**Exercise task**. Count the lines in the records below that contain the string "coordinates". Reply with the number alone.

----- Records to process -----

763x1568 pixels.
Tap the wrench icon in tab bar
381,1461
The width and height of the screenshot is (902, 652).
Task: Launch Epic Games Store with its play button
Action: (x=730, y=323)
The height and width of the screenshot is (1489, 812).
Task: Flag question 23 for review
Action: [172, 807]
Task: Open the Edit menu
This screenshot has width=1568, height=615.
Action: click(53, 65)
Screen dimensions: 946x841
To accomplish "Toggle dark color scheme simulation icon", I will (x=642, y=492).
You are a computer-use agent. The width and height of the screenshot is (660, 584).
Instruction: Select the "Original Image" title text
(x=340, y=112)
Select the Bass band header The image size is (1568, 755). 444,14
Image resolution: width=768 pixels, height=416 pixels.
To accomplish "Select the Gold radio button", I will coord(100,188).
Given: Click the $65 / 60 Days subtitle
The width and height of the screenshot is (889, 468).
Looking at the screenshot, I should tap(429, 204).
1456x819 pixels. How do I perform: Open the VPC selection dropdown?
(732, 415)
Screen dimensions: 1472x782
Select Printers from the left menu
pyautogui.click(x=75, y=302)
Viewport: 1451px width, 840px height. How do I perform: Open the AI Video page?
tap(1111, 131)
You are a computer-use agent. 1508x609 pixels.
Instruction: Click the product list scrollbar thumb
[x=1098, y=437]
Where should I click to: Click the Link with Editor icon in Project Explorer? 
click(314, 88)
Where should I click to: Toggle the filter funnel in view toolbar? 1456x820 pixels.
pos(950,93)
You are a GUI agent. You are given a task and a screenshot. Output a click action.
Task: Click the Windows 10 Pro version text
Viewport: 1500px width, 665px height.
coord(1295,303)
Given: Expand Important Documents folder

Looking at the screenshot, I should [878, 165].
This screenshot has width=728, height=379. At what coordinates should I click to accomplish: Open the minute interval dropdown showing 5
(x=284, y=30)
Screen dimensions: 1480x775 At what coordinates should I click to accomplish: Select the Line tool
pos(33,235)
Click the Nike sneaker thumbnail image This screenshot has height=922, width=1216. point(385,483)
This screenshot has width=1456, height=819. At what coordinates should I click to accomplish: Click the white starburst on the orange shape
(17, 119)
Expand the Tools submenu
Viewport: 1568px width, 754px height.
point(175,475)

-----

**Task solution**. 3